Cosa ne è (e cosa ne sarà), dunque, dell’attività giudiziaria? Ebbene, in primo luogo, il Decreto Cura Italia ha previsto l’esclusione di alcune materie dalla sospensione (ad esempio quelle relative ai procedimenti d’urgenza, alle convalide d’arresto, alcune casistiche afferenti il Tribunale per i minorenni). Fermo restando un incomprensibile silenzio del Legislatore sulle cause di lavoro (da sempre, fra l’altro, oggetto di riforme proprio per accelerarne le tempistiche, vista l’importanza degli interessi in ballo), l’idea di fondo è che nelle materie considerate improcrastinabili, la giustizia non possa fermarsi. In realtà, fortunatamente, non si è del tutto fermata neanche nei procedimenti “sospesi”, lasciando ai Presidenti dei vari Tribunali (nonché al singolo giudice) la possibilità di portare avanti le udienze attraverso l’utilizzo di strumenti tecnologici che permettano lo svolgimento delle udienze da remoto o per il tramite di scritti difensivi che sostituiscano la trattazione orale delle cause.

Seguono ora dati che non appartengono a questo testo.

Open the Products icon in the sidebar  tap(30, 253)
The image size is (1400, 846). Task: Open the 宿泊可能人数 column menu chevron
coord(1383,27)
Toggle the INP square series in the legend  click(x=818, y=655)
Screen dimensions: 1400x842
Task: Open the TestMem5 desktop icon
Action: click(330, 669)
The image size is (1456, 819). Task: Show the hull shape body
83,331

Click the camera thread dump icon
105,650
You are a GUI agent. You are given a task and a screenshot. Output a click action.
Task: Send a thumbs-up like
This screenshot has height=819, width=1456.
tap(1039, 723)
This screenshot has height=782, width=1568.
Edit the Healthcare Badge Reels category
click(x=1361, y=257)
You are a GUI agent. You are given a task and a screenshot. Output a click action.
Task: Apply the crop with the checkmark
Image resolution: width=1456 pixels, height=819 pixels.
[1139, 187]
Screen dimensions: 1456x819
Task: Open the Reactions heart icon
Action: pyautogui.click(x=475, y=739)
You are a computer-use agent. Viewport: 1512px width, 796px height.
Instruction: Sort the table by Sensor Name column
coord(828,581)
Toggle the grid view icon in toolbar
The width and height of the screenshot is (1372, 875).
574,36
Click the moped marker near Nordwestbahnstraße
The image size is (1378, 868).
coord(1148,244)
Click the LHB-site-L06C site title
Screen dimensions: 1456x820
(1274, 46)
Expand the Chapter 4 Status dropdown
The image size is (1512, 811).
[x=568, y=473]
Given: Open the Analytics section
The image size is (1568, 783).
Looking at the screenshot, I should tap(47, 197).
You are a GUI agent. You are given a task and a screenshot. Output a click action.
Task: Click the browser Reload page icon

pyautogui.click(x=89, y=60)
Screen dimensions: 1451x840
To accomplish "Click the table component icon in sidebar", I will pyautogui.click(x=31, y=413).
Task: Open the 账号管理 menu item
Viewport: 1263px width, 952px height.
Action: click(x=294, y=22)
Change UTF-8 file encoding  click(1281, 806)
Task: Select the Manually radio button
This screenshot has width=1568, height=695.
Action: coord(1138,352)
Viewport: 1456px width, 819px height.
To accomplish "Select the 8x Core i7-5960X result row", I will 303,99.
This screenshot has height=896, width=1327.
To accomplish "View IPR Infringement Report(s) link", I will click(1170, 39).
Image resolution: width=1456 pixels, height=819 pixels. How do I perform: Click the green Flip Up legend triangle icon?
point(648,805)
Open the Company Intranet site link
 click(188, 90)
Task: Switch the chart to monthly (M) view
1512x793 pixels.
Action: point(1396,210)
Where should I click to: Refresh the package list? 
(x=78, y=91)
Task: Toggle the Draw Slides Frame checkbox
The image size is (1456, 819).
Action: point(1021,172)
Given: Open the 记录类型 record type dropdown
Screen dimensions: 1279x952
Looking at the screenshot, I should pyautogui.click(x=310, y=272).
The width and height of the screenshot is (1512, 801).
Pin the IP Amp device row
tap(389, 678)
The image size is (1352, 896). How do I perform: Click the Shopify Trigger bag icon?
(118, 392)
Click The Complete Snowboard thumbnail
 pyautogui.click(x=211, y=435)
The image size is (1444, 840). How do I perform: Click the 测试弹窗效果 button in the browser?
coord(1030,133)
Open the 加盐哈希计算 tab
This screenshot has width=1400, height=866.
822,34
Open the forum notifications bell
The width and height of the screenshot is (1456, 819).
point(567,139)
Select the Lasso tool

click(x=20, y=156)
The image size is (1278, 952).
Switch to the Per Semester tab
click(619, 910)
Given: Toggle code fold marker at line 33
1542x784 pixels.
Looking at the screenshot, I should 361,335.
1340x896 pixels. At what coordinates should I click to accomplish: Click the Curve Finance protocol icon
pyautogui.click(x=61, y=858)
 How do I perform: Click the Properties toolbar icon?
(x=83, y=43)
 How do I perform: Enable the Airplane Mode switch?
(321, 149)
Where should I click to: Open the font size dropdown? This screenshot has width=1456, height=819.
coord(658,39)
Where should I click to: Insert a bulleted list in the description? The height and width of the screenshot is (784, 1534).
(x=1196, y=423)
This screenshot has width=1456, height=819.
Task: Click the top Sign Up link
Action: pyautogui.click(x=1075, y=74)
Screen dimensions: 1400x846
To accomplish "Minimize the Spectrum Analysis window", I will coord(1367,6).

Si sono avuti, quindi, diversi provvedimenti negli scorsi due mesi, si pensi al “Nessun si muova” del Tribunale di Torino (che aveva addirittura caldamente invitato gli avvocati ad astenersi dal deposito degli atti, di modo da non sovraccaricare le Cancellerie scarne di personale) o ai primi provvedimenti della Sezione Lavoro del Tribunale di Milano per la fissazione di udienze online o a trattazione scritta.

Certamente lasciare al singolo giudice la valutazione dell’“urgenza” o meno della causa rischia di creare confusione non solo in capo agli utenti, ma anche agli esperti del settore: ogni Tribunale sta, infatti, implementando le proprie prassi e ogni giudice ne sta attuando una diversa sulla base delle proprie personali valutazioni. Il rischio è, ovviamente, quello di perdersi in nuovi (e confusi, perché stabiliti caso per caso) termini processuali, quali ad esempio il deposito delle “note di trattazione scritta” o la preventive comunicazioni formali dei recapiti telematici dei difensori.

Agli albori della “Fase 2” è del tutto necessario iniziare a riformulare l’organizzazione della giustizia, per trovarci pronti a quella che – in tutta probabilità – rischia di diventare una nuova “normalità” (oltre al fatto che rimane saldo il principio di chiovendiana memoria, per cui la lunghezza del processo non può andare a danno di chi ha ragione). Sarebbe il caso, dunque, che si intervenisse in maniera sistematica e generalizzata, in modo da “riscrivere” il processo telematico e adattarlo al “nuovo mondo”, evitando che ogni Tribunale abbia le proprie regole.

Da più parti, in seguito alle introduzioni di queste norme, si sono sollevati dubbi sulla compatibilità di queste nuove misure ai principi che sorreggono il processo, alla “sacralità” dello stesso e alla presunta messa a repentaglio del principio di oralità.

Forse è il caso che, in una situazione come quella in cui ci troviamo, prevalga, quantomeno temporaneamente, un po’ di sano pragmatismo, per evitare di fermare una giustizia che già aveva degli enormi problemi quanto a celerità. Fermare i Tribunali, infatti, vuol dire in primo luogo danneggiare i cittadini che – a maggior ragione in un momento simile – hanno necessità di tutela dei propri diritti.

Ciò che è poi auspicabile è che, anche a costo di “desacralizzare” appena le aule di giustizia, al termine di questa emergenza, alcune misure possano continuare a esistere al fine di rendere più efficiente il sistema e favorire così la giustizia, nel “senso” più profondo della parola – questo sì – più sacro possibile.